**Excerpt provided:**
>> start
Why the log is the truth

The single most common mistake new analysts make is to judge a step by its output — “a table appeared, so it worked.” It did not necessarily work. A program with a wrong type, a silent conversion, a duplicated key, or a missing-value trap runs to completion and prints a tidy table that is simply wrong. The log is where SAS confesses. The recurring test of this course — would someone else be able to understand, rerun, and verify this? — starts with reading the log on every step and comparing what it says to what you expected.

Two disciplines, applied to every step:

Read the log. Scan for the level of each message (NOTE / WARNING / ERROR) and read the load-bearing lines: how many observations were read, how many were created, and any message about types, merges, or missing values.
Verify the data. Independently of the log, check the data against expectations: row counts before and after a join, variable types with PROC CONTENTS, missingness with NMISS, ranges for impossible values, and a fixed seed on anything random.

The NOTE / WARNING / ERROR taxonomy

Every line SAS writes to the log carries a level. Learn to triage by level first, then read the content.

NOTE — informational (read it anyway)

A NOTE is SAS telling you what it did. Most NOTEs are routine — but several are load-bearing, because they report counts and silent conversions you must confirm. Never skim past the NOTEs. The two you read first are the observations-read and observations-created counts.

data work.participants_clean;
    set work.participants_typed;
    if region = "TEST" then delete;   /* drop the 2 internal test rows */
run;

SAS log (synthetic)
NOTE: There were 210 observations read from the data set WORK.PARTICIPANTS_TYPED.
NOTE: 2 observations deleted (region = "TEST").
NOTE: The data set WORK.PARTICIPANTS_CLEAN has 208 observations and 11 variables.
NOTE: DATA statement used (Total process time): real time 0.04 seconds

What the log should say, and the check. It reads 210 observations, deletes 2, and creates 208 — and 210 − 2 = 208, which matches the locked arithmetic on the way from 210 raw rows to 200 clean participants. The workflow move is to read the count NOTE against a number you wrote down first. If the “observations read” or “observations created” line is not what you expected, stop — something upstream is wrong, and no later table will fix it.

WARNING — something may be wrong (the step still ran)

A WARNING means SAS finished the step but suspects a problem. The program did not stop, so the output looks fine — which is exactly why a WARNING is dangerous: it is a silent landmine. The course’s signature WARNING is the many-to-many merge.
>> end
**Short exercise A:**
In the passage on SAS logs, translate "Every line SAS writes to the log carries a level." into Spanish.

Click-target records:
>> start
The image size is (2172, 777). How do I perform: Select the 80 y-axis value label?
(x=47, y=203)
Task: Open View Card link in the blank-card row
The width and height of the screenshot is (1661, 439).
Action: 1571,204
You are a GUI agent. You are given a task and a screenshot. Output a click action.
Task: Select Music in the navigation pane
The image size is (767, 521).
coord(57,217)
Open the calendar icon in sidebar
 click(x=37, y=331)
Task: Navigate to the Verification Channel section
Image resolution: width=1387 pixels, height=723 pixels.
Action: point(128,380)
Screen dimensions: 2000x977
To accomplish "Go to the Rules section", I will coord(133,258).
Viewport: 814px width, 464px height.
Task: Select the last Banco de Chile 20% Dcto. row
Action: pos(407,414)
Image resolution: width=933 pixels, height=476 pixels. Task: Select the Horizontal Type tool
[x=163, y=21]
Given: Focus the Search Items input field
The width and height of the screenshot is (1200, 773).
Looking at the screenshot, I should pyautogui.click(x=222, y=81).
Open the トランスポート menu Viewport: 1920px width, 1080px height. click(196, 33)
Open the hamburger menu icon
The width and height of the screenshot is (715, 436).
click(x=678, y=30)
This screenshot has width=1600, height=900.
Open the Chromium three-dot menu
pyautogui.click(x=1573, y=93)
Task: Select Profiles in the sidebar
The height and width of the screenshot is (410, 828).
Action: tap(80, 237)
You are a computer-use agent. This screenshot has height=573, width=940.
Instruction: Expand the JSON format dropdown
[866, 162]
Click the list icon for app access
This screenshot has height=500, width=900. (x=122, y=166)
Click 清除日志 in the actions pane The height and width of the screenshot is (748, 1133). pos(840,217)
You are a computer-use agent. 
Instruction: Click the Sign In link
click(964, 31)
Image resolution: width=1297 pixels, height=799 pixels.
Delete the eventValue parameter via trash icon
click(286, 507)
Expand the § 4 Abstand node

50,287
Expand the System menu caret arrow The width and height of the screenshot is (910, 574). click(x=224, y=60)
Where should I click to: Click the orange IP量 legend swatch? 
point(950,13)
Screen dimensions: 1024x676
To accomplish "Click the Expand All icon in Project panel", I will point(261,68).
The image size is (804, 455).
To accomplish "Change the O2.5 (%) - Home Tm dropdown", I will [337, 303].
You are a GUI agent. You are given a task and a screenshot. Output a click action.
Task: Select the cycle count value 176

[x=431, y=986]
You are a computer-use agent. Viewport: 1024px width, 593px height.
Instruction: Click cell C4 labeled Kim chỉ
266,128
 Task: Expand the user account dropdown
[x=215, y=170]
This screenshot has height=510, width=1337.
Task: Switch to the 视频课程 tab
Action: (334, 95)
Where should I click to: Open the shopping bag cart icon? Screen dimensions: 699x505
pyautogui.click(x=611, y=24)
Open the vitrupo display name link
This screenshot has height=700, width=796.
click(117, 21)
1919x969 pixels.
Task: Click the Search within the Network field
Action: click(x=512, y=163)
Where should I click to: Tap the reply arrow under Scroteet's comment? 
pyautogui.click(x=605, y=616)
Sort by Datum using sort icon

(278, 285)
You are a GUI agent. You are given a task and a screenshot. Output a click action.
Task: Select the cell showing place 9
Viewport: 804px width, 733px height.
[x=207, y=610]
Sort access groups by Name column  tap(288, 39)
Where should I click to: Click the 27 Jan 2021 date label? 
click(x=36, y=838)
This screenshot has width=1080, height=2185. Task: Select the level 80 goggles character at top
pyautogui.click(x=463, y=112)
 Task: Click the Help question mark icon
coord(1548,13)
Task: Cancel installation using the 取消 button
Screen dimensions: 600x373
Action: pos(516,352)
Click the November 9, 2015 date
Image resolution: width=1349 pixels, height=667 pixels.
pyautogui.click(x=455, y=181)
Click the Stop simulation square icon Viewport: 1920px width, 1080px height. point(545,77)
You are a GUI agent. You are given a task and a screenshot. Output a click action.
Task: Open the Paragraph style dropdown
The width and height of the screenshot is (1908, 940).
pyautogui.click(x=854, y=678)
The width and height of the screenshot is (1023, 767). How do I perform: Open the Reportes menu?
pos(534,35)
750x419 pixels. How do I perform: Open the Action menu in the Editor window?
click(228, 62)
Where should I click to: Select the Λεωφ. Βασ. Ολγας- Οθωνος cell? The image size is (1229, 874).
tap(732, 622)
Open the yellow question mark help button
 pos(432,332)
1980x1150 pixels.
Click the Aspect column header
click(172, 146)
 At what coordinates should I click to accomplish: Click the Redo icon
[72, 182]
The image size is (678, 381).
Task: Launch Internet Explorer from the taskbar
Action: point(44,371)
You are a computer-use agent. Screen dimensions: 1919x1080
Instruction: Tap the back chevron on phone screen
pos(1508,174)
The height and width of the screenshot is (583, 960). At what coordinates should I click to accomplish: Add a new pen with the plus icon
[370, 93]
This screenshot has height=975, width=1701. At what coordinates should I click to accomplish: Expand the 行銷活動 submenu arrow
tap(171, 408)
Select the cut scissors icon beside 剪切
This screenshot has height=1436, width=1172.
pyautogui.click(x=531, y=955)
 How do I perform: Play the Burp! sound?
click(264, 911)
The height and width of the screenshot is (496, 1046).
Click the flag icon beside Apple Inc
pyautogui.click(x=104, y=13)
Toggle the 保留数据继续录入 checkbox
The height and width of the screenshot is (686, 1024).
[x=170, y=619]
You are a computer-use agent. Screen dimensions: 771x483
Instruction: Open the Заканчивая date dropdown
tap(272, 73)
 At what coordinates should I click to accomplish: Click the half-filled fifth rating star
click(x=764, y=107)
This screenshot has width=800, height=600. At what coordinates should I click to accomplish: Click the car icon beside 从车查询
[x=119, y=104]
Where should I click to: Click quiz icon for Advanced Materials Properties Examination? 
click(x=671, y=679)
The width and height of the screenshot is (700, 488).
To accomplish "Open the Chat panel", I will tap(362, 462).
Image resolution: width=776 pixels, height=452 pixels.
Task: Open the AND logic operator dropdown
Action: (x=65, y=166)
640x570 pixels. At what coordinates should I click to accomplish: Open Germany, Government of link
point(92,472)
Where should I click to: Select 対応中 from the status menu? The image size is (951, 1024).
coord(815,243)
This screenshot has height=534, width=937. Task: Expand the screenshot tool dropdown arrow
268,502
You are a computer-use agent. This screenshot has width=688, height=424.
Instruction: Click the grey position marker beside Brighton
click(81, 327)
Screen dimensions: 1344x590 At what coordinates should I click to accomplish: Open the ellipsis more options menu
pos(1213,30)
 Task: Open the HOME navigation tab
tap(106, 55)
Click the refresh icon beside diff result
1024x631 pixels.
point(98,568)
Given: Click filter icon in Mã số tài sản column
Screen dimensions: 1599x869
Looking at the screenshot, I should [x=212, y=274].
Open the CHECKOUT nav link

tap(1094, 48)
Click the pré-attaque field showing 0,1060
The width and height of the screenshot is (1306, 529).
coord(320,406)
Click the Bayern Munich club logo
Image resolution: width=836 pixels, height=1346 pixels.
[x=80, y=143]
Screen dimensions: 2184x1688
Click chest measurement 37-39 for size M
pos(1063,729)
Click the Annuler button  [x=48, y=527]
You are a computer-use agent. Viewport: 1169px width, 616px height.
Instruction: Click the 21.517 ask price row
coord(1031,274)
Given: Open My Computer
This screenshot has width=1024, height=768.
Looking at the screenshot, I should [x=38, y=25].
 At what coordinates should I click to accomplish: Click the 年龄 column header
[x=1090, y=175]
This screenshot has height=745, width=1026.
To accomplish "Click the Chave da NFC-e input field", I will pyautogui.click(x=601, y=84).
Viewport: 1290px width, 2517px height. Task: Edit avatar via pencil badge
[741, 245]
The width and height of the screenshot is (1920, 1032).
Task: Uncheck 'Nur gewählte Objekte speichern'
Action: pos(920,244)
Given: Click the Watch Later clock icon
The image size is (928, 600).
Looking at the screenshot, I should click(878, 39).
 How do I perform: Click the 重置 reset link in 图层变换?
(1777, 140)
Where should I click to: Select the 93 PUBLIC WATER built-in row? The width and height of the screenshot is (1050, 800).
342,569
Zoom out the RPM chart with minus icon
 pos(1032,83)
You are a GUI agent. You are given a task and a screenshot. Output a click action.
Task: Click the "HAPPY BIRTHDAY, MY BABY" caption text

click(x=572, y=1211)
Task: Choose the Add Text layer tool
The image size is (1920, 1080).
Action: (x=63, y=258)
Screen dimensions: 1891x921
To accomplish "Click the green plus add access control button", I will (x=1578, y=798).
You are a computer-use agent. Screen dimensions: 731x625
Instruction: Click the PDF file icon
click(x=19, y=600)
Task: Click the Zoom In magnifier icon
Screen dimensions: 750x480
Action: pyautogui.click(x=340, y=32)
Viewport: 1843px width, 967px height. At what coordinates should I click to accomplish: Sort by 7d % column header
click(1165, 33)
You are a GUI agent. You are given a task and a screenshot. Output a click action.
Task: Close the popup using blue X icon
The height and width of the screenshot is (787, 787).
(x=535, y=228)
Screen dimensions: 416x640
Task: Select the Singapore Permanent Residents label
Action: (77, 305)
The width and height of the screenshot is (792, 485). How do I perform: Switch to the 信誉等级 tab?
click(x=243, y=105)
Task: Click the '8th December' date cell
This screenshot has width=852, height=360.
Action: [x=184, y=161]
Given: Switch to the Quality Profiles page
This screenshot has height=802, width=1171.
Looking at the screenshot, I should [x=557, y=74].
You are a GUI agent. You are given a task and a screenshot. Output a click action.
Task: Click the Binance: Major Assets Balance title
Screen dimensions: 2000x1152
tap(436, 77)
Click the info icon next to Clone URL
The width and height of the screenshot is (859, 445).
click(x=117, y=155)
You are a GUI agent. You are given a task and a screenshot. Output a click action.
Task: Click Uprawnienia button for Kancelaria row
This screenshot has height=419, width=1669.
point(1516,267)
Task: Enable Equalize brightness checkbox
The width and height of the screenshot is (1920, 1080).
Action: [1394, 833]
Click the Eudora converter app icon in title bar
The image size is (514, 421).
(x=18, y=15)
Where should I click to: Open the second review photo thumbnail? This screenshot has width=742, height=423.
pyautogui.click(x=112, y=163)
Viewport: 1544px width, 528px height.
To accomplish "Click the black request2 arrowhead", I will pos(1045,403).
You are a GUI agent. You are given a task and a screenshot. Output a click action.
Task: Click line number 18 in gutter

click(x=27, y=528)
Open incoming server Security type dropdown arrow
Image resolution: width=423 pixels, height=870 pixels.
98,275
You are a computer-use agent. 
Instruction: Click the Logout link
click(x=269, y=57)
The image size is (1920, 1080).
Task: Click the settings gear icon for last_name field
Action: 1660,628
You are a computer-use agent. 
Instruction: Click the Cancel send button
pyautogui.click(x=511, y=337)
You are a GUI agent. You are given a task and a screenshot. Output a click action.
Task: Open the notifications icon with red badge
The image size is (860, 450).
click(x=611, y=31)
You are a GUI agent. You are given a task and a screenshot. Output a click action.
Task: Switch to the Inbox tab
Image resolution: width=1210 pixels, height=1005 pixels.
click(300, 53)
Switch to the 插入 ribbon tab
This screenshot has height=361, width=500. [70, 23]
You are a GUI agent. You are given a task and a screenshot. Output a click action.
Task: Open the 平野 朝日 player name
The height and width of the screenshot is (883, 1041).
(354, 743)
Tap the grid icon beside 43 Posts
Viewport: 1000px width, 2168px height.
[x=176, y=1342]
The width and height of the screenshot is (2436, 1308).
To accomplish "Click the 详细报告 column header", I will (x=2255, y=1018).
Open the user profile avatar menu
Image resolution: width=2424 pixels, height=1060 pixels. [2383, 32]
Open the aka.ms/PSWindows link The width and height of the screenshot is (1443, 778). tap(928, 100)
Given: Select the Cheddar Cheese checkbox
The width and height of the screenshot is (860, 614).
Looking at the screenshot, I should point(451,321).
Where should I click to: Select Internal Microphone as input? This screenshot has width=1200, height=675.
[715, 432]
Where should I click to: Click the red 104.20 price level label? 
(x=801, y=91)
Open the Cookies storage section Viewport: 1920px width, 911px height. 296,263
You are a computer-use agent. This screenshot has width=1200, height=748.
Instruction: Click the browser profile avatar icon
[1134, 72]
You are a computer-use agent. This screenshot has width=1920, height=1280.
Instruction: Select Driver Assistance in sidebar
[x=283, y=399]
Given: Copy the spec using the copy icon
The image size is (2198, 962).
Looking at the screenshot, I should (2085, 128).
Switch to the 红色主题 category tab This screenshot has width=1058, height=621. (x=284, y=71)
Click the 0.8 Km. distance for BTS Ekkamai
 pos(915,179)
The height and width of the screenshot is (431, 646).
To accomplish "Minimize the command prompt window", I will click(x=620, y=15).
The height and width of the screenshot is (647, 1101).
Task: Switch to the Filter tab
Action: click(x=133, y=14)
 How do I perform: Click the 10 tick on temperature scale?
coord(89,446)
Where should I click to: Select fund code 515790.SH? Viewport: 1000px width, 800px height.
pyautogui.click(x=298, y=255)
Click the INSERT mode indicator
>> end
**Short exercise B:**
Render the stretch of the records from the line containing "Task: Navigate to" through the line containing "Action: point(128,380)" as a Markdown table with the columns n and Line, leaving out any blank lines.

**Complete output A:**
Cada línea que SAS escribe en el registro lleva un nivel.

**Complete output B:**
| n | Line |
|---|---|
| 1 | Task: Navigate to the Verification Channel section |
| 2 | Image resolution: width=1387 pixels, height=723 pixels. |
| 3 | Action: point(128,380) |